# Stuck Bullet



## hammerem (Sep 6, 2011)

Anyone know of a gunsmith that could drill out a stuck bullet in a .50 cal muzzleloader? Wanted to try the Thor (Barnes) bullet last week. Solid copper bullet so it complicates things a bit. Put 110 gr. of 777 in and dropped the bullet down on the powder. Primed it and pulled the trigger.....nothing. Pulled the breech plug and put two 777 pellets in to try to push it out. It went up about 4 more inches. Didn't want to risk trying more powder so I tried to push it out by tapping on the ramrod,wouldn't move and brass end of ramrod stuck in back side of bullet, won't come out. . Tried a puller from the muzzle and broke it off at the screw.....now it's stuck in the bullet. Tried to tap it either way with a 3/8" steel rod and it won't move. It's bad. any help would be appreciated as the season is approaching rapidly. Thanks. -)O(-


----------



## DallanC (Jan 13, 2009)

I'd try one of those CO2 dischargers first. Set some penetrating oil down the barrel before hand to hopefully loosen things up. Here is an example of one:

http://www.eders.com/products/rmc-the-b ... oader.html

If that wont work, buy a dowel just small enough to fit your bore, and beat it out _(O)_

-DallanC


----------



## DallanC (Jan 13, 2009)

Oh and DO NOT FIRE IT with the bullet not firmly seated on on the powder or you will bulge / rupture your barrel!


-DallanC


----------



## hammerem (Sep 6, 2011)

Good idea, thanks. I thought about that or a compressor adapter of some sort but to pop it pretty good with a 3/8" steel rod and a ball peen hammer and not get any movement made me wonder whether there would be enough pressure? I did use penetrating oil from both ends. Ugh!


----------



## DallanC (Jan 13, 2009)

Sounds really stuck 

If there wasnt a broken off screw in it, I would suggest drilling out the center to reduce pressure along the walls. If you can drill it, you can then insert a long threaded rod through it, put a nut behind it, then another nut at the bore / breech on top of a bunch of washers and then turn the outer nut to pull the bullet out.


-DallanC


----------



## hammerem (Sep 6, 2011)

I think I'll try to find an "expert" tomorrow. Maybe they can press it out? I'll post the solution when I get one.

Thanks


----------



## Huntoholic (Sep 17, 2008)

You have a real problem.

Unfortunately I think you have aggravated the problem because of the pieces that are wedged into the bullet. If you are hitting the broke off pieces, you are just wedging the broke off piece into the bullet and putting more pressure on the side walls between the bullet/barrel. Kind of like using a splitting wedge on a piece of wood. 

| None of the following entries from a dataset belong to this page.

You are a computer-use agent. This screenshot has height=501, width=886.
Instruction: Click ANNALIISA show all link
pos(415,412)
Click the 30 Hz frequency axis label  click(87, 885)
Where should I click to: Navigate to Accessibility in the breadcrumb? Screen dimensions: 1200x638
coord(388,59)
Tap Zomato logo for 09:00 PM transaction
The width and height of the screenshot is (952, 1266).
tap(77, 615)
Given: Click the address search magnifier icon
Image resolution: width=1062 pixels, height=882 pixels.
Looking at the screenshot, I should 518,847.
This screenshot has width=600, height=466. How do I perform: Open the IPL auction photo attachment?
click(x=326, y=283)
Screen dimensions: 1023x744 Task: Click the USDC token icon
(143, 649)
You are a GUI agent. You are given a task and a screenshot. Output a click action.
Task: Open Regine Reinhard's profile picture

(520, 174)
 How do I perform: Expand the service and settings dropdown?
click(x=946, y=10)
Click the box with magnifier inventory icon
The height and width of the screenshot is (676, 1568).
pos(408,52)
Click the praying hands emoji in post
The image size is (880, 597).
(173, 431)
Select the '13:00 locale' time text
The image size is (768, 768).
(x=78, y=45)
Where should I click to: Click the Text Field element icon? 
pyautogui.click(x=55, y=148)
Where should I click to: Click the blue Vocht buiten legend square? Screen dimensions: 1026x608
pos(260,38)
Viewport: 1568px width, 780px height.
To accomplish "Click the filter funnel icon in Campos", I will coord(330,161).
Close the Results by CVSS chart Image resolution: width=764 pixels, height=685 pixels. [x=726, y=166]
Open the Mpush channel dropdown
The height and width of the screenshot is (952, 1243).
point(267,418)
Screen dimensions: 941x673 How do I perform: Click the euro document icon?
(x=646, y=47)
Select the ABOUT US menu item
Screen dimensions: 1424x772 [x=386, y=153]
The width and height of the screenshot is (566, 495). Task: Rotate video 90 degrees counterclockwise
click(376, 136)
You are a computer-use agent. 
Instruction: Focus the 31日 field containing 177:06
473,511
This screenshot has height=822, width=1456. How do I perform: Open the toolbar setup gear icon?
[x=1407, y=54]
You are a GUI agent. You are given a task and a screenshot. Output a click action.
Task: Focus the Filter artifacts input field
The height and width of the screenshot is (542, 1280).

Really does sound better to get it to a gunsmith.


----------



## hammerem (Sep 6, 2011)

I think you're exactly right. Any suggestions on a gunsmith? Most of the old guys I've used in the past have either moved away or died off.


----------



## Huntoholic (Sep 17, 2008)

Sorry no.

The last guy I took a gun to had it for a month and a half, then said he could not find the parts. I ended up fixing it myself.

There was a thread a little while ago that had some gunsmith's that sounded like they do a good job. I was just planning to try one of them the next go around.


----------



## Bhilly81 (Oct 18, 2009)

where do you live? i can suggest one in ogden as well as one in payson i have not had any problems with either one so far but the one in payson may be a bit longer time frame though


----------



## mikevanwilder (Nov 11, 2008)

I would try what dallan said those CO2 bullet removers work amazingly. Either way good luck.


----------



## hammerem (Sep 6, 2011)

Talked w/ a couple of gunsmiths today. Sounds like its a lost cause. Talked with the T/C folks and asked if I could just buy a barrel. They said they could install one for me but wouldn't sell one without the install. They said it would be considerably less than the cost of a new muzzleloader. I'll probably go that route. Thanks for all of the ideas.


----------



## Fishrmn (Sep 14, 2007)

Have you put it in a freezer for a few hours? Before I threw in the towel, I'd try that. The metal will contract. Both the barrel and the bullet. It might loosen things up, or it might not. But it would be worth a shot at leaving in a freezer over night. The more you try to move the slug, the more friction and therefore more heat. The more heat, the more expansion. The more expansion, the tighter the tolerances. If it doesn't help, what have you lost?


----------



## DallanC (Jan 13, 2009)

If you are concidering rebarreling, I'd seriously try a 1/2" dowel in a hydrolic press, you dont have much to loose at this point. Call around to a couple local mechanics to see if anyone has a press.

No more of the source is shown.